Christopher Chimeri, a partner at Quatela Hargraves & Chimeri in Hauppauge, represented Jennifer D. Associate Andrew Estes and partner Jeffrey Trachtman of Kramer Levin Naftalis & Frankel in Manhattan represented Estrellita along with Susan Mintz of Gervase & Mintz in Garden City. John Belmonte of Central Islip was the attorney for the child in the Estrellita case.

In the Estrellita A. case, Estrellita is seeking visitation of a child her former partner Jennifer D. gave birth to on Long Island in 2008. The couple split in 2012.

References to 1991 Dissent

The Abdus-Salaam ruling was replete with references to the dissent in Alison D. by former chief judge Judith Kaye. Kaye insisted that the court’s obligation to act within the best interests of the child gave it grounds to recognize the right to visitation of a person who “stands in loco parentis” even under Domestic Relations Law §70.

Kaye predicted that the majority’s ruling in Alison D. would fall hardest on the millions of children living in nontraditional households—including families headed by same-sex couples.

In addition to the legalization of same-sex marriages, Abdus-Salaam noted that the right of a biological parent’s unmarried partner to adopt the partner’s child has also been recognized in New York since the court considered Alison D. The recognition of legal rights in both areas call for a revision of the standard of parent in the 1991 determination, she said.

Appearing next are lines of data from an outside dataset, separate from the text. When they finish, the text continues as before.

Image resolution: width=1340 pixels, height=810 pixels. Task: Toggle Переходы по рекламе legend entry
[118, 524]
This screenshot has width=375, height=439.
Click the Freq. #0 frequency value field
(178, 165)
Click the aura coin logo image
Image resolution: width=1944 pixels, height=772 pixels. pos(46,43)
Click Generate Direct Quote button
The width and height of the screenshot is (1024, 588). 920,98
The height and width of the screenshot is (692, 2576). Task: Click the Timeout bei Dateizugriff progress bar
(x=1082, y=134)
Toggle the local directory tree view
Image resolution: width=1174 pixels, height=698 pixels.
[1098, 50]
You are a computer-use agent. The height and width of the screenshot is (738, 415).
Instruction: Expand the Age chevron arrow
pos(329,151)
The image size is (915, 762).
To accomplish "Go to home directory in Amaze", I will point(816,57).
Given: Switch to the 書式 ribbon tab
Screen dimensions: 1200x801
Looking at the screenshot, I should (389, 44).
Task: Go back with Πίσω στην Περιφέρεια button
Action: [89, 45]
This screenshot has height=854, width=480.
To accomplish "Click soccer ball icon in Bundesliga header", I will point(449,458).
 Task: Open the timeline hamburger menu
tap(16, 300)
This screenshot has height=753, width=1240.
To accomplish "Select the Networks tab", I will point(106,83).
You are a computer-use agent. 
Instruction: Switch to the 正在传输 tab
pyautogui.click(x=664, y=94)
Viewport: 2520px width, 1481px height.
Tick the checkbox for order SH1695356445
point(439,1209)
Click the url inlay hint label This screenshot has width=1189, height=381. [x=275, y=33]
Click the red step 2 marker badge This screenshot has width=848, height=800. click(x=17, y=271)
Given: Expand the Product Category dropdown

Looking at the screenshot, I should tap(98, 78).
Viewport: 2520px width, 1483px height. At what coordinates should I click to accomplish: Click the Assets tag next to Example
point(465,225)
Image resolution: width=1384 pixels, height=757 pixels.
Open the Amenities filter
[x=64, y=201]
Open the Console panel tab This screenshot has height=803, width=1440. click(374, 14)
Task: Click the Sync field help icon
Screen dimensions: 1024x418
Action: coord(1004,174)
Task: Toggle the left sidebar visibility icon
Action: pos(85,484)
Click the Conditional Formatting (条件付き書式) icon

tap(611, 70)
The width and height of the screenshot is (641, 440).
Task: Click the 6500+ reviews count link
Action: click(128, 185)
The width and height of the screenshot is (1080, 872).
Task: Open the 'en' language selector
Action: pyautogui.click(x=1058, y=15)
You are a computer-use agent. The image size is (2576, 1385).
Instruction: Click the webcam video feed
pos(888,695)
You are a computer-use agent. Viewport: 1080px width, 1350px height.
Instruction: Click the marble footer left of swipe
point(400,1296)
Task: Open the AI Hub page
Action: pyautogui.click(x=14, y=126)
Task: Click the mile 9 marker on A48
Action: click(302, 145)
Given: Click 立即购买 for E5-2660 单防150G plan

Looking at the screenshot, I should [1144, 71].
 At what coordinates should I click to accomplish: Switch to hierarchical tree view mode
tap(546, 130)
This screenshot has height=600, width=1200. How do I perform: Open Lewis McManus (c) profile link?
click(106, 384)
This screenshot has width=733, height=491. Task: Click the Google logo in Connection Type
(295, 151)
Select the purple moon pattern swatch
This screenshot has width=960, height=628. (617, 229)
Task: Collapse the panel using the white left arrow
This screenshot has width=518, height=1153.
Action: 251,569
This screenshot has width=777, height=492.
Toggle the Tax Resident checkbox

The Court of Appeals nearly abandoned Alison D. in 2010 in the Debra H. v. Janice R. ruling, but decided by a 4-3 margin to retain the reading of “parent” as only flowing through marriage, biology or adoption (NYLJ, May 5, 2010).

Pigott, who was in the majority in Debra H., is the only judge ruling in that case who is still on the court.

Among the groups filing amicus curiae briefs in the case supporting the visitation rights of Brooke S.B. and Estrellita were the New York City Bar Association, the New York State Bar Association, the National Center for Lesbian Rights, the National Association of Social Workers and Lawyers for Children.